Citation-Enforced RAG for Fiscal Document Intelligence: Cited, Explainable Knowledge Retrieval in Tax Compliance
This addresses the need for explainable and auditable AI in high-stakes regulatory domains like tax compliance, though it is incremental in applying existing RAG concepts with specific enhancements.
The paper tackled the problem of lacking transparency and citation fidelity in retrieval-augmented generation for tax compliance by proposing a citation-enforced RAG framework, resulting in improved citation fidelity and reduced hallucination on real IRS and state tax documents.

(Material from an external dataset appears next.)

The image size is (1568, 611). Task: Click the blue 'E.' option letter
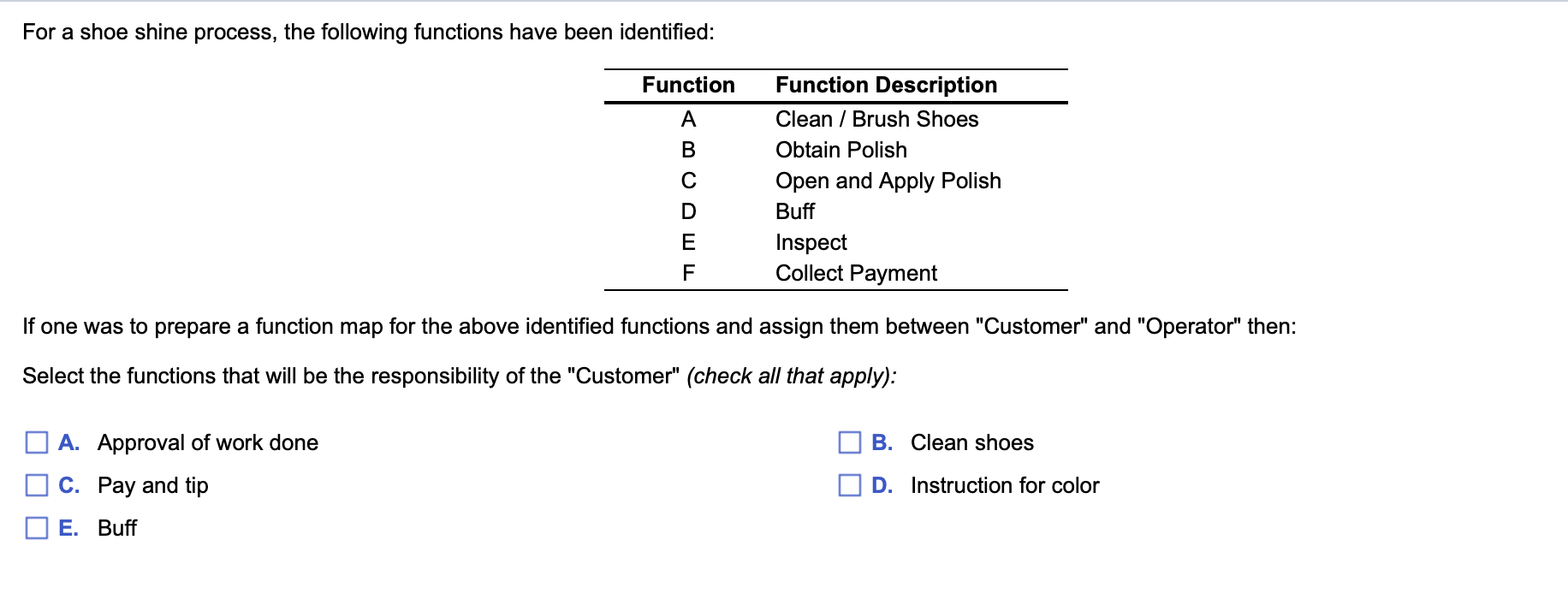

Tax authorities and public-sector financial agencies rely on large volumes of unstructured and semi-structured fiscal documents - including tax forms, instructions, publications, and jurisdiction-specific guidance - to support compliance analysis and audit workflows. While recent advances in generative AI and retrieval-augmented generation (RAG) have shown promise for document-centric question answering, existing approaches often lack the transparency, citation fidelity, and conservative behaviour required in high-stakes regulatory domains. This paper presents a multimodal, citation-enforced RAG framework for fiscal document intelligence that prioritises explainability and auditability. The framework adopts a source-first ingestion strategy, preserves page-level provenance, enforces citations during generation, and supports abstention when evidence is insufficient. Evaluation on real IRS and state tax documents demonstrates improved citation fidelity, reduced hallucination, and analyst-usable explanations, illustrating a pathway toward trustworthy AI for tax compliance.